**Exercise materials:**
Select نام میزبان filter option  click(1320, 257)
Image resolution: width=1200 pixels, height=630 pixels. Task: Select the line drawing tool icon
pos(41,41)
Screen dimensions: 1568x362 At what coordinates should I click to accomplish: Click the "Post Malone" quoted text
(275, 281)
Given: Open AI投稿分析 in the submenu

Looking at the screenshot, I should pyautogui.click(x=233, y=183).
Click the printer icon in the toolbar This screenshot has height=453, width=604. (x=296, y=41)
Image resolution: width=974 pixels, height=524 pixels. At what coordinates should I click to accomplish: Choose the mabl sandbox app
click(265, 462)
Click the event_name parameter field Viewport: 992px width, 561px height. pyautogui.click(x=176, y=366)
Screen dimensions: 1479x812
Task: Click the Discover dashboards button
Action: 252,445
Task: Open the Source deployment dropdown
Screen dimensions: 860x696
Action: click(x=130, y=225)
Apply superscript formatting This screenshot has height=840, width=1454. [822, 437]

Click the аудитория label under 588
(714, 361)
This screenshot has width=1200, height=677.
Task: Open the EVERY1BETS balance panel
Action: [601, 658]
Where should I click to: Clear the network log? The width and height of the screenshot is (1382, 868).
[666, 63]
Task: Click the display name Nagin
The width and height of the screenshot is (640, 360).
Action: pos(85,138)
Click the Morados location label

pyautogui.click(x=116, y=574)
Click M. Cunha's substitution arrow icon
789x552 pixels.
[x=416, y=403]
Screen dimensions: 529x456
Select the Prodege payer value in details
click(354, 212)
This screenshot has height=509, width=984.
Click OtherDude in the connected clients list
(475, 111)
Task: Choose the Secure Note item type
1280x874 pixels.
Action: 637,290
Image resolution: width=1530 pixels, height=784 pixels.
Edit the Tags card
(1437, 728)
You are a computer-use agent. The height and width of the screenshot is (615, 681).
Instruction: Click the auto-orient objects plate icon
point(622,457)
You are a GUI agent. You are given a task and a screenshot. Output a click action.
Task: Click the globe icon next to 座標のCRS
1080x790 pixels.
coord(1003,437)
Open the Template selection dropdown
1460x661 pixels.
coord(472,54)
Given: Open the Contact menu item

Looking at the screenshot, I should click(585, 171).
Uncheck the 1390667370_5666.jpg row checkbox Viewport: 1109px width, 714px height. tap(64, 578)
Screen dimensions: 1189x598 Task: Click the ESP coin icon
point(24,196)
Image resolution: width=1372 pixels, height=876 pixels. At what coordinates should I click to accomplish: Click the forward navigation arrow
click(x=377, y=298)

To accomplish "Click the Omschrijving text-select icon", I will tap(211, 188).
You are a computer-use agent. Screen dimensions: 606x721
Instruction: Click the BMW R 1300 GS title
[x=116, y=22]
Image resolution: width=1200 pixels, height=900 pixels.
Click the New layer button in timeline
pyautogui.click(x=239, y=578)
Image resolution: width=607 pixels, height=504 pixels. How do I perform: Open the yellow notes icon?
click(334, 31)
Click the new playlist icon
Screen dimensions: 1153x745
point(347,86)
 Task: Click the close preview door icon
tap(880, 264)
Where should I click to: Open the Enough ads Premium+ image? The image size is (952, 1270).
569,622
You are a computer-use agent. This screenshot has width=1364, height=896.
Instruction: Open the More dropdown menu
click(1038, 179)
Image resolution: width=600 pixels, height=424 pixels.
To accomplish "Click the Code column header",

**Work order:**
Using the records above, set down exactly the lines from the one with "Click the printer" through the one with "Apply superscript formatting", inclusive, and nothing more.

**Solution for this problem:**
Click the printer icon in the toolbar This screenshot has height=453, width=604. (x=296, y=41)
Image resolution: width=974 pixels, height=524 pixels. At what coordinates should I click to accomplish: Choose the mabl sandbox app
click(265, 462)
Click the event_name parameter field Viewport: 992px width, 561px height. pyautogui.click(x=176, y=366)
Screen dimensions: 1479x812
Task: Click the Discover dashboards button
Action: 252,445
Task: Open the Source deployment dropdown
Screen dimensions: 860x696
Action: click(x=130, y=225)
Apply superscript formatting This screenshot has height=840, width=1454. [822, 437]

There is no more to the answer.